SELECTED PASSAGE:
Sometimes the critics latched on to a word or phrase that suggests a collective purpose or function, occasionally ironically, to make their case. Communications professor Robert Entman, for example, stated that we damaged our case by alleging that media coverage of the 1973 Paris accord on Vietnam 'was consciously "designed by the loyal media to serve the needs of state power"...which comes close to endorsing a conspiracy theory, which the authors explicitly disavow early on' (Entman 1990: 126). The word 'consciously' was Entman's, and he neglected numerous statements about the media's treatment of the Paris accord that didn't fit his effort to bring us 'close to' a conspiracy theory. To say that we 'disavow' a conspiracy theory is also misleading: we went to great pains to show that our view is closer to a free market model; we argued that the media comprise numerous independent entities that operate on the basis of common outlooks, incentives, and pressures from the market, government, and internal organizational forces.
The propaganda model explains media behavior and performance in structural terms, and intent is an unmeasurable red herring. All we know is that the media and journalists often mislead in tandem--some no doubt internalize a propaganda line as true, some may know it is false, but the point is unknowable and unimportant.
Chomskian linguistics. Some of the criticisms of the propaganda model have been laughable. Carlin Romano, in his review in Tikkun, located the weakness of the model in Chomskian linguistic theories that allegedly view everything as rooted in deep structures (Romano 1989). He was unaware that the rooting of corporate behavior and performance in structure is the core of modern industrial organization analysis, that I had already used it in a 1981 book, Corporate Control, Corporate Power, and that I was mainly responsible for the chapter in Manufacturing Consent that presented the propaganda model. Of course, whether traceable to Chomskian linguistics or industrial organization theory, the substantive issues are: Are the assumptions plausible? Does the model work? But showing a possible esoteric origin is a form of putdown that suggests remoteness from and lack of touch with real media people.
Failure to touch base with reporters. Romano did in fact follow up with the admonition that we had failed to ask reporters why they did what they did. He implied, without offering any evidence, that the journalistic bias we criticized might have been revealed as for good cause, if we had only asked for an explanation. But, apart from the fact that we did speak with quite a few reporters, the criticism is inane. Are reporters even aware of the deeper sources of bias they may internalize? Won't they tend to rationalize their behavior? More important, if we find, for example, that in reporting on the Nicaraguan and Salvadoran elections of 1984, they asked different questions in the two elections in exact accord with the propaganda line of the U.S. government, would asking journalists what went on in their minds serve any useful purpose? This line of criticism, like the insistence on inquiry into reporter-proprietor intentions, is a diversionary ploy that essentially denies the legitimacy of a quantitative (or scientific) analysis of media performance.
Failure to take account of media professionalism and objectivity. A more sophisticated version of the last argument, put forward by communications professor Daniel Hallin, is that we failed to take account of the maturing of journalist professionalism, which he claims to be 'central to understanding how the media operate' (Hallin 1994: 13). Hallin also states that in protecting and rehabilitating the public sphere 'professionalism is surely part of the answer' (Hallin 1994: 4).

THE TASK: Can you repeat the passage on criticisms of the propaganda model word for word, beginning at the words that contain "The propaganda model explains" and stopping after "unknowable and unimportant."?

DATA:
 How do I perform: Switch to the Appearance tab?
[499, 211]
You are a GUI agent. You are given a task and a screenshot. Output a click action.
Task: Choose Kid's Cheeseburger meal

THE SOLUTION:
The propaganda model explains media behavior and performance in structural terms, and intent is an unmeasurable red herring. All we know is that the media and journalists often mislead in tandem--some no doubt internalize a propaganda line as true, some may know it is false, but the point is unknowable and unimportant.